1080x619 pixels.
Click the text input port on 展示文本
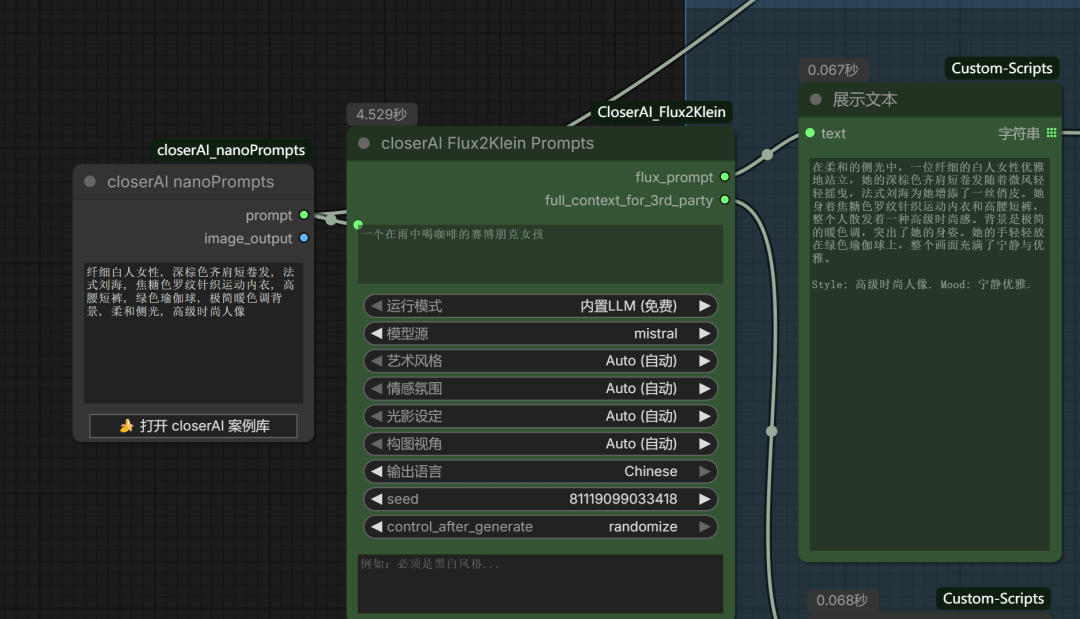pyautogui.click(x=810, y=133)

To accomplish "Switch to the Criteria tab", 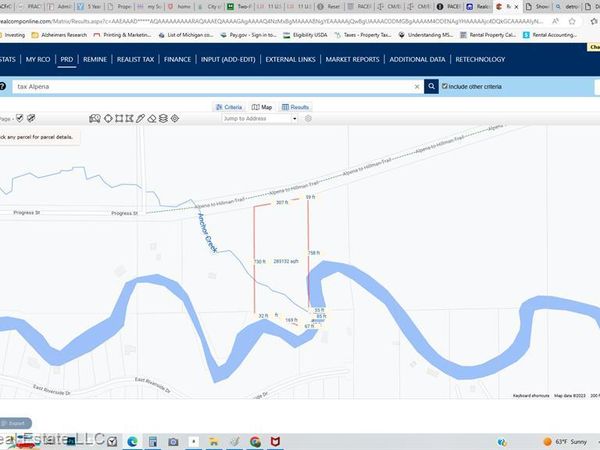I will coord(229,106).
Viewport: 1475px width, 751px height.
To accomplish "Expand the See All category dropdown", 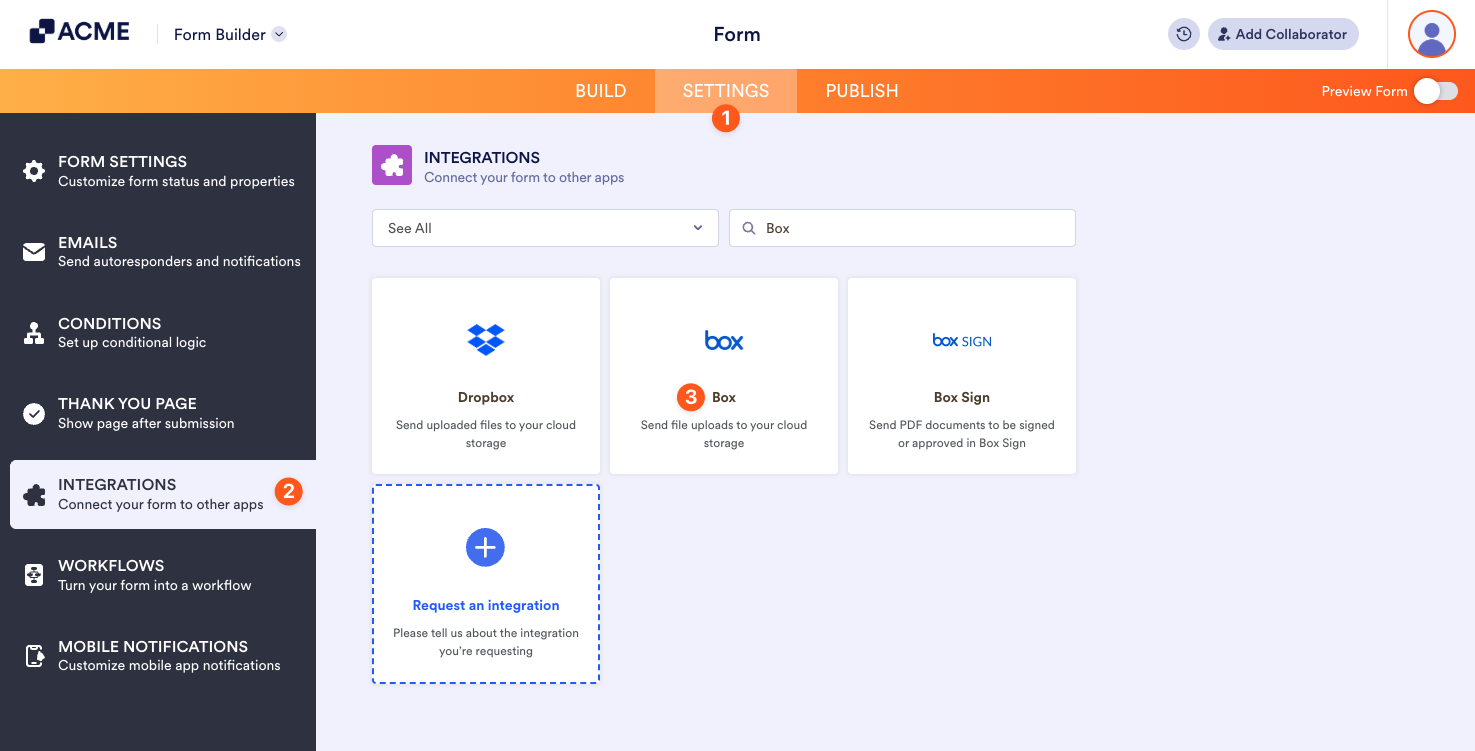I will [544, 228].
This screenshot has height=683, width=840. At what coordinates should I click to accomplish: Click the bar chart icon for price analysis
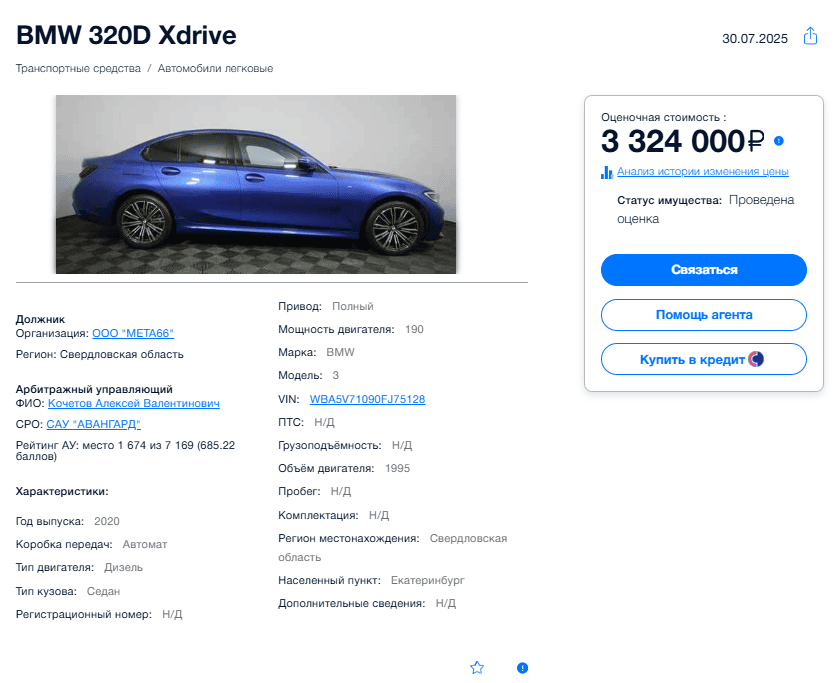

════════

▸ **What to do**: Return each line of the material above that holds the string "width".

▸ **Written solution**:
Viewport: 1475px width, 751px height.
This screenshot has height=683, width=840. At what coordinates should I click to accomplish: Click the bar chart icon for price analysis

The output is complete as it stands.